Vaccines have become synonymous to needles, and for a lot of people they’re the subject of horror stories since childhood. Typically, a vaccine works by injecting an inactive virus into the body, such that when the real virus reaches the host body, the immune system will be quick to act and destroy it before it gets a chance to spread. This doesn’t always work, however, and can prove to be risky in the case of some diseases. For some years now, scientists have been researching DNA as an alternative to vaccines, and recent advancements seem to indicate that the world of the future might renounce its needles in favor of a safer and better method.
For some 20 years now, scientists working closely with DNA coding for viral proteins have found that these induce strong immune responses in rodents. When tested on human, however, results were far from being considered promising. A novel delivering technique from MIT scientists that relies on a type of vaccine delivery film holds great prospects for improving the effectiveness of DNA vaccines. Results on rodents and primates so far have been fantastic, and if the method can be deemed transmissible to humans than the DNA vaccine might overcome not only the safety risks associated with vaccines for certain types of infections and diseases, like HIV, but also those associated with stability. A DNA vaccine can be easily and safely stored and shipped at room temperature – a very important feature especially in impoverished areas.
Actually the MIT vaccine, described in a paper in the journal Nature Materials, isn’t a vaccine in the first place, not in the traditional view of it at least. Instead of injecting its payload through a syringe, “you just apply the patch for a few minutes, take it off and it leaves behind these thin polymer films embedded in the skin,” according to Darrell Irvine, an MIT professor of biological engineering and materials science and engineering.
DNA vaccines
Previous methods of inserting DNA relied on a technique called electroporation. Basically, DNA is first injected under the skin, then electrodes are attached to the area where an electric field is created. This makes the small pores of the skin membrane cells to open up a tad, just enough to allow the DNA inside. Injection? Electric shocks? You can imagine this method didn’t caught on with the public too much, besides results vary too much for it to be deemed effective and the logistics required to perform the operation are too complex for some developing regions of the world.
The patch Irvine and colleagues developed is made out of many layers of polymer embedded with the required DNA vaccine. This patch is implanted under the skin using microneedles (I know I said there weren’t any needles anymore, but common, right?) that penetrate about half a millimiter into the skin – just enough for the DNA to reach the immune cell, but not enough to cause pain. Once in position, it slowly, but surely releases the vaccine upon coming in contact with water. As the film breaks apart, the DNA strands become tangled up with pieces of the polymer, which protect the DNA and help it get inside cells. All the materials are biodegradable.

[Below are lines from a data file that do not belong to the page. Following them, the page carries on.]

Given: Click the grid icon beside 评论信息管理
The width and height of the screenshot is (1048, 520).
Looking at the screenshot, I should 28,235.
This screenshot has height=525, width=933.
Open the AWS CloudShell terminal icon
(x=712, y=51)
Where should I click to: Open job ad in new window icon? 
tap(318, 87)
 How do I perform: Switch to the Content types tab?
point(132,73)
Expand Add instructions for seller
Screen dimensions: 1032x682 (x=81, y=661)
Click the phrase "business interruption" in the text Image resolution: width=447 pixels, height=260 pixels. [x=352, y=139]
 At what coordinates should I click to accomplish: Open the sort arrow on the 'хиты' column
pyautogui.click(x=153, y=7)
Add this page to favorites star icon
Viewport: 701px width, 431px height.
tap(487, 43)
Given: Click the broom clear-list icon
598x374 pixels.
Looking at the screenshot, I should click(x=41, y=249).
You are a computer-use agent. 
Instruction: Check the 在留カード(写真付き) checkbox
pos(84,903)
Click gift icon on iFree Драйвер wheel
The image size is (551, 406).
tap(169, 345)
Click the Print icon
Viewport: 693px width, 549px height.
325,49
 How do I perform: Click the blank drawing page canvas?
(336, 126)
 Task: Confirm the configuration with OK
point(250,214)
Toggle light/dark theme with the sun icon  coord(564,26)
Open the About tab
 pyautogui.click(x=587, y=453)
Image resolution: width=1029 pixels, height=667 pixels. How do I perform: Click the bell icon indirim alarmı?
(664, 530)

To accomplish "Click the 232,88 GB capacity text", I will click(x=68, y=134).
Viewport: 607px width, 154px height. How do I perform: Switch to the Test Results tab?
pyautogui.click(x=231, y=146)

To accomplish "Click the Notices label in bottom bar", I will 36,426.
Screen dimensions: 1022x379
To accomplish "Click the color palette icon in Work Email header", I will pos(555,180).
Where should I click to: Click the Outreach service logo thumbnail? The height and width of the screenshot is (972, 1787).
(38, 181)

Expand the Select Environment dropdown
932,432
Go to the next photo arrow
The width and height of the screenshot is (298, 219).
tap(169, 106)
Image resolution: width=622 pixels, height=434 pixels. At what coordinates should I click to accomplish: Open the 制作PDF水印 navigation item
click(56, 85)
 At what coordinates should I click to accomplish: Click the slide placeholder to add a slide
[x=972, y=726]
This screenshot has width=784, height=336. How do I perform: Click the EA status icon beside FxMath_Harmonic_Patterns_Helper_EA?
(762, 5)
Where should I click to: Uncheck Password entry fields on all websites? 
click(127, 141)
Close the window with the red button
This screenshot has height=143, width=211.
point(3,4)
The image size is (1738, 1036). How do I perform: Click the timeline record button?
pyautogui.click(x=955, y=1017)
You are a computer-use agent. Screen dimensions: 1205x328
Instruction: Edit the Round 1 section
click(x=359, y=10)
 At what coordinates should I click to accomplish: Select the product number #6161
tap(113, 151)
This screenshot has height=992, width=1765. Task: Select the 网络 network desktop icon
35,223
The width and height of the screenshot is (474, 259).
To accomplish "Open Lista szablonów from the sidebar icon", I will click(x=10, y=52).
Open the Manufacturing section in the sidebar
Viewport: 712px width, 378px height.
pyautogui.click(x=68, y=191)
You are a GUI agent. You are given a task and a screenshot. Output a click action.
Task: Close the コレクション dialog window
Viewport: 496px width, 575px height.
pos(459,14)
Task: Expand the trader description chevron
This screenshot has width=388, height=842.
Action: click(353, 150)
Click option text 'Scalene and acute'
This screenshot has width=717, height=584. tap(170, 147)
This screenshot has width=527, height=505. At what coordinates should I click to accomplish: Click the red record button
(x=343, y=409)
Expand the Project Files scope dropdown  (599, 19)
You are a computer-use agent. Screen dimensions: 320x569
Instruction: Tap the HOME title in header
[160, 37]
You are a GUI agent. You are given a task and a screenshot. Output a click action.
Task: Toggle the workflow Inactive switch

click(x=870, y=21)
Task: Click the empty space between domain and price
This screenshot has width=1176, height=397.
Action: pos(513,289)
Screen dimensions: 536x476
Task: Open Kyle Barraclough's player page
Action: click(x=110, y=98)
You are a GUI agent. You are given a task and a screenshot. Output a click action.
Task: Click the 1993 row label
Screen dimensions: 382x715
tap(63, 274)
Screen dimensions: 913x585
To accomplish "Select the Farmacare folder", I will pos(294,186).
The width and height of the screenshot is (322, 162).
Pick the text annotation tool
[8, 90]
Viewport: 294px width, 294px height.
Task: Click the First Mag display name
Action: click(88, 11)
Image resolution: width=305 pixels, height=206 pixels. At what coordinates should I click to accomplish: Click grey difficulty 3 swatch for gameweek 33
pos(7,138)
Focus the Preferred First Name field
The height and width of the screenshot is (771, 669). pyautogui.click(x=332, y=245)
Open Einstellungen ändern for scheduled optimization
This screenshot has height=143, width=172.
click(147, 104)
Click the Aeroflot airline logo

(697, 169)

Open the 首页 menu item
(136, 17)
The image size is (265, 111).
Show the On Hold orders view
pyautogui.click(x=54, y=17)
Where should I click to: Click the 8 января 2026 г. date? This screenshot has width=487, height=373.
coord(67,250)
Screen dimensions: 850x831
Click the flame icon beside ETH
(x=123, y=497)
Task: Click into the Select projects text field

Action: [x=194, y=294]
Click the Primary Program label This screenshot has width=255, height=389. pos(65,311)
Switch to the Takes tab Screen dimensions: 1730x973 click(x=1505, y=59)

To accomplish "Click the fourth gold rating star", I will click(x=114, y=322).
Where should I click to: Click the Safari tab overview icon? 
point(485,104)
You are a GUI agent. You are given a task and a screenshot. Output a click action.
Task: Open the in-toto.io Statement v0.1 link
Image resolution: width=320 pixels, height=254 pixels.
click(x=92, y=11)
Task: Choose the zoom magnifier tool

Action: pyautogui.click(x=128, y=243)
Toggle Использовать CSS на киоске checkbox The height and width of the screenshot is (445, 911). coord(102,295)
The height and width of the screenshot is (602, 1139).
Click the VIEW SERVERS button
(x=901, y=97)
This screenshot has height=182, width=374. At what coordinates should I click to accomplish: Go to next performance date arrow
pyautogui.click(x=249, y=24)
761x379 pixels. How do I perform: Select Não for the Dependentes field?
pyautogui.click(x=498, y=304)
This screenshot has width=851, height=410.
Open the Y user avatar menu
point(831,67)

“It’s an interesting approach that can be applied not just to delivery of DNA-based vaccine antigens, but other small molecules,” says Michele Kutzler, an assistant professor at Drexel University College of Medicine, who was not part of the research team.
One of the key points of the new DNA patch vaccine is that it also contains an adjuvant molecule (could be strands of RNA that resemble viral RNA) that cause inflammation in the area, alerting swarms of immune cells, thus improving immune response.
Any kind of disease can fought against with coded DNA
Tests with mice proved to be on par or better than that achieved with electroporation. To test if these polymer DNA vaccine solicits a response for primates, the scientists engineered DNA that codes for proteins from the simian form of HIV to macaque skin samples cultured in the lab. In skin treated with the film, DNA was easily detectable, while DNA injected alone was quickly broken down.
“The hope is that that’s an indication that this will translate to large animals and hopefully humans,” Irvine says.
More tests on non-primate animals will continue in order to gather data, but if found promising and transmittable to humans, the DNA vaccine might prove to be a huge breakthrough for medicine. A DNA vaccine could be made to tackle just about any kind of disease, and as antibiotics become ever difficult to manufacture due to drug resistant viruses and diseases, this might prove to be the ultimate weapon.
“If you’re making a protein vaccine, every protein has its little quirks, and there are manufacturing issues that have to be solved to scale it up to humans. If you had a DNA platform, the DNA is going to behave the same no matter what antigen it’s encoding,” Irvine says.